I am quite familiar with the footpath that takes one past Tailbert into Swindale, but in the dark it eludes me. Within twenty minutes of starting, my feet are soaked and we are lost among waterlogged tussocks. With forty miles still to go this is discouraging. We give up looking for the path, go through the Tailbert farm buildings and make for Swindale on a compass course. We can see a dark gulf ahead with a pale gleam of water in it that might be a nearby puddle or a more distant river. Before long we come to the Swindale Beck and crossing it at a shallows get at last on to the road.
Our progress on up the dale is marked by the furious barking of dogs at each farm, and we work it out that should a sash window be thrown up and a shotgun appear we will lie down on the ground until both barrels have been discharged before attempting to explain what we are doing. We take the old corpse road and by the time we reach the grassy upland between Swindale and Mardale it is broad daylight. A cuckoo starts calling; it is the first I have heard this year. It is a good experience to walk from darkness into daylight and we know what the man meant who wrote: ' A solemn glee possessed my mind at this gradual and lovely coming in of day' . Furthermore we appear to have picked a winner. The sun is a little obscured by clouds, but they are dispersing. Skylarks ascend, carried upwards by the sheer volume of their song. It is cool and crisp, High Street and Kidsty Pike standing hard-edged against a clear sky. The zenith is already becoming blue. We descend the zig-zags into Mardale and hit the road. Half a mile along it is our support car. ' You're twenty minutes late', says Mike Harvey, serving tea and biscuits. Handing in our torches we go round the head of the reservoir and up towards Blea Water. About level with the tarn there is a right fork in the path and this slants up to the ridge of Caspel Gate.

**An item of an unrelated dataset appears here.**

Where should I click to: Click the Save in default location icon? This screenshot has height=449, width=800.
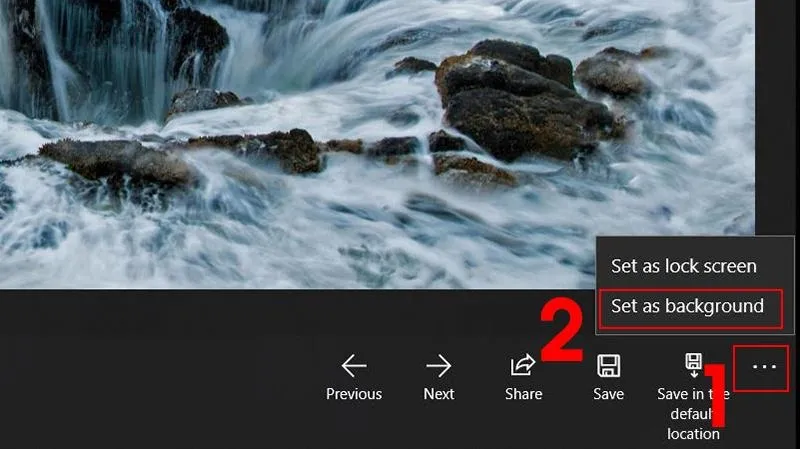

We go slowly up to the little col and then up the ridge looking down into the deep trough of Riggindale. Soon we are treading the long high back of High Street. There is no simpler and more innocent way of feeling superior than to be out walking on the hill-tops while the rest of the world is rubbing its eyes, groping for a cigarette, or dragging the bed-clothes rebelliously over its head for another ten minutes. We ramble on down the five-mile descent to Patterdale, one of the most enjoyable ways down a hill that I know. The going is easy, some of it level or even mildly up-hill, yet one is traversing steep slopes and enjoying views into the grand side of the Helvellyn range. Angle Tarn is beautiful. As we finally descend into Patterdale the valley lies below, calm and dreamy in the clear morning air, except for a man running urgently across a field. This is Mike Harvey, caught napping by our early arrival, dashing to put breakfast on.

He and his other son, Benny, have the car parked in a tastefully appointed lay-by, with seats, at the point where the footpath debouches on to the road. There is fruit juice, a choice of cereals, porridge, king-size bacon butties, rolls and marmalade, and coffee. The sun beams down upon us, his chosen. We drink to Al Fresco. Our way now leads up Grisdale, the young fellows so charged with calories that they keep disappearing ahead despite their big boots. It is a very pleasant valley, Grisedale, its pastoral charm eventually giving way to more craggy terrain, until it ends suddenly and dramatically at Grisedale Tarn. We trip daintily across the wet ground north of the tarn and drop down through a slot towards Dunmail Raise. The path is muddy and ruinous, and the two lads pull a fast one by going out on the flank of Seat

Sandal and finding a long tongue of snow to glissade down. Our supporting party is drawn up on the grass verge, kettle boiling, luncheon all ready. It is midday and we have come half the distance. From Dunmail we go straight up the side of Steel Fell, and so, at the expense of one stiff pull, gain access to that long upland that carries you right across the centre of the Lake District.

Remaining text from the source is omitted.